Budget surplus on shaky ground
The Sunday edition of West Hawaii Today and no doubt other papers across the state, carried a pretty full-page color ad of Gov. Neil Abercrombie bragging about the $844 million dollar state surplus. That money is burning a hole in his pocket and the governor is looking for ways to spend this surplus while rewarding supporters and friends. He’ll be pushing prekindergarten public education and housing development policies that no doubt look good to certain voters and his public union buddies alike.
But according to a study just released by George Mason University, Hawaii’s fiscal condition comes in at 43rd out of 50 states. This familiar conclusion (Hawaii’s bottom tier status) was based on 11 criteria and unfortunately paints a completely different fiscal scenario. Some of the measuring indicators included cash ratios, current assets and liabilities, total revenue over total expenses, long-term liabilities, total taxes and revenues per population, and total expenses per population.
Oh, you can tax the people, create new fees and regulation/revenue requirements until the cows come home, racking up the surpluses so attractive in an election year, but this more in-depth look at each state once again puts us on shaky ground, surplus or no.
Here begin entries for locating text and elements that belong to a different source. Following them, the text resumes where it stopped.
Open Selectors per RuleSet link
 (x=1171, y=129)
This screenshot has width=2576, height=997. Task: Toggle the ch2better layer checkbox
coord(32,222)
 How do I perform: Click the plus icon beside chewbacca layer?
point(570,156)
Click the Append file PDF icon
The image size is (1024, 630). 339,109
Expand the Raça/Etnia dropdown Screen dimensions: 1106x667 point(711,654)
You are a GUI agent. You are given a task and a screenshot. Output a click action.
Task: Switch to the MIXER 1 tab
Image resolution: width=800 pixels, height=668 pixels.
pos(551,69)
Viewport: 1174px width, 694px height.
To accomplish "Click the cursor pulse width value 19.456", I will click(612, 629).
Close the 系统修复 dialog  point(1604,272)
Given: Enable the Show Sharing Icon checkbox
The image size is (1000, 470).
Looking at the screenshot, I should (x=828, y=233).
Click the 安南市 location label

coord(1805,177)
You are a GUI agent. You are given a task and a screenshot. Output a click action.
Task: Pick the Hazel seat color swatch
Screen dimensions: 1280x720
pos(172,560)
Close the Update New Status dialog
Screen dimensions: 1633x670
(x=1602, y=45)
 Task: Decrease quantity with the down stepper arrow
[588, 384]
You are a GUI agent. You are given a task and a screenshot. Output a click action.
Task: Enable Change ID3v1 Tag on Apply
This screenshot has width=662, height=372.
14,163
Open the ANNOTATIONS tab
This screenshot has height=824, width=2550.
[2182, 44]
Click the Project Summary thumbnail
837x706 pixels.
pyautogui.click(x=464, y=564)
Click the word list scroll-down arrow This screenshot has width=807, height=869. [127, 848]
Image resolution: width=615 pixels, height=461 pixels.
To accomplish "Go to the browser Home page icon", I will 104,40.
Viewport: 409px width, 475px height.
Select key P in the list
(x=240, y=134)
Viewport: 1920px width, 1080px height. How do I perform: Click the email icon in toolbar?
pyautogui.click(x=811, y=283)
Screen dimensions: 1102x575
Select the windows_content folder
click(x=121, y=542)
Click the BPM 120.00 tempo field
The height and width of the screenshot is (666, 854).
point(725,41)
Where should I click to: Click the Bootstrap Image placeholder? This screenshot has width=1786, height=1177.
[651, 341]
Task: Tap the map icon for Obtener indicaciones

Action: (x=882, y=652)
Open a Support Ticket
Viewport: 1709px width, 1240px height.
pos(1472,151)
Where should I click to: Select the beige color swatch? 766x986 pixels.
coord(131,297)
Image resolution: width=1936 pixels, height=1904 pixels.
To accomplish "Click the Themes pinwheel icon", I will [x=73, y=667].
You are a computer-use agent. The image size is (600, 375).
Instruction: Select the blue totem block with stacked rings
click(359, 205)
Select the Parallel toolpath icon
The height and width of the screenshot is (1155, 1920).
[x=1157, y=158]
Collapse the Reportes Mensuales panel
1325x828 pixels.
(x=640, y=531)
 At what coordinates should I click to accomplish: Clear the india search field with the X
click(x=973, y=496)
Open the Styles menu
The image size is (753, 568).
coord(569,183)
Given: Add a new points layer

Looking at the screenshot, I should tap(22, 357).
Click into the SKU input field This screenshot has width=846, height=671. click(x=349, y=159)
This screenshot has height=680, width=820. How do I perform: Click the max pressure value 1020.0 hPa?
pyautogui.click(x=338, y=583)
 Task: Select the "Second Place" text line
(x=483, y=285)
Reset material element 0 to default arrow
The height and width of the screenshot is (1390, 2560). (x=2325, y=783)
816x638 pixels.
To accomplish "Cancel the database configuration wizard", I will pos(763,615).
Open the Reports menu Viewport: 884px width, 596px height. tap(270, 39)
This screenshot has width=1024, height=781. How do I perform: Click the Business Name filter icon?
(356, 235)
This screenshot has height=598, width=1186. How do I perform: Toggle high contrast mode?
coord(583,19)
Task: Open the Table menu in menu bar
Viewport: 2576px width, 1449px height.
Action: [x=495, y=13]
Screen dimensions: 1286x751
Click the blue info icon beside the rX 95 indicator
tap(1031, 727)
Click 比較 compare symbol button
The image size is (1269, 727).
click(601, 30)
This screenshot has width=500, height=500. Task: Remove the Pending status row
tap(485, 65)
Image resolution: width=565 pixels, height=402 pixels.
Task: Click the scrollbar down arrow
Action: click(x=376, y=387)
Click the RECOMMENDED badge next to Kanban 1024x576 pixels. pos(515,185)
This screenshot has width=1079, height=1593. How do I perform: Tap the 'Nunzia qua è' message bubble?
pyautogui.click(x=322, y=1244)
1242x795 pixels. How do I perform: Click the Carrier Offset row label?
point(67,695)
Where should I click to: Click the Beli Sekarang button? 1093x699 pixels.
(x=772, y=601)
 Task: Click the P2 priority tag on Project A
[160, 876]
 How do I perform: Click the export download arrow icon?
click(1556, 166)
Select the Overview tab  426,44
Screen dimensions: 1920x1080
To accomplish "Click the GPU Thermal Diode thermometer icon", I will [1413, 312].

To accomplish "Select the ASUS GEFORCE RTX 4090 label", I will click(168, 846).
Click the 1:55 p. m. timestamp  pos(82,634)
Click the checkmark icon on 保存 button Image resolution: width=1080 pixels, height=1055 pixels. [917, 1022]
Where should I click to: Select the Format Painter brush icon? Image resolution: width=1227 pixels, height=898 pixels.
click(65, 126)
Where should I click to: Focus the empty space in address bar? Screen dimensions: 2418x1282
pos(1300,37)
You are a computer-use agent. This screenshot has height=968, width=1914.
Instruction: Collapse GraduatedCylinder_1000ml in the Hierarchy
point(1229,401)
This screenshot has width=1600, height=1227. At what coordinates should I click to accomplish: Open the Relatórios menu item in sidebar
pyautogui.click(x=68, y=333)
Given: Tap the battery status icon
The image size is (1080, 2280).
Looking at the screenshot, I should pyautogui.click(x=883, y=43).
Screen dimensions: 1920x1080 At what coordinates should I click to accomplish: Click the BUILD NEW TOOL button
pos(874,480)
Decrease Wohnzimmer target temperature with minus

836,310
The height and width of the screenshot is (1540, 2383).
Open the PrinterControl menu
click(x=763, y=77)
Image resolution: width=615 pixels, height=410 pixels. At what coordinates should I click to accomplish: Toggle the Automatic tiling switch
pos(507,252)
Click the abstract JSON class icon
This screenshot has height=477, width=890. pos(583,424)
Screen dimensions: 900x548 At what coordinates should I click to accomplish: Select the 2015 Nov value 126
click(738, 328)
Oh sure, the governor hints at reducing Hawaii’s unfunded liabilities, but just like Congress managing a teensy-tiny step forward once in a while, they mostly take multiple giant steps backwards (Congress just ended the sequester and approved a massive $1.1 trillion budget). Hawaii’s programs and spending, efficient or not, knows no end. County mayors are again asking to raise the general excise tax bite. Hawaii needs to get serious about the $25 billion elephant in the room, namely the unfunded state retirement system and public union employees’ medical care.
And while the Hawaii Health Connector data did not figure into the above mentioned study, the Legislature has been informed by the state’s IT director, the human service director and from Kaiser and HMSA that the program is not sustainable and the state should consider taking it over as a state agency. Can you hear that sucking sound? According to hawaiireporter.com, this is after the state already spent $10,000 per person registered on HHC.
Governor, it’s not so rosy after all.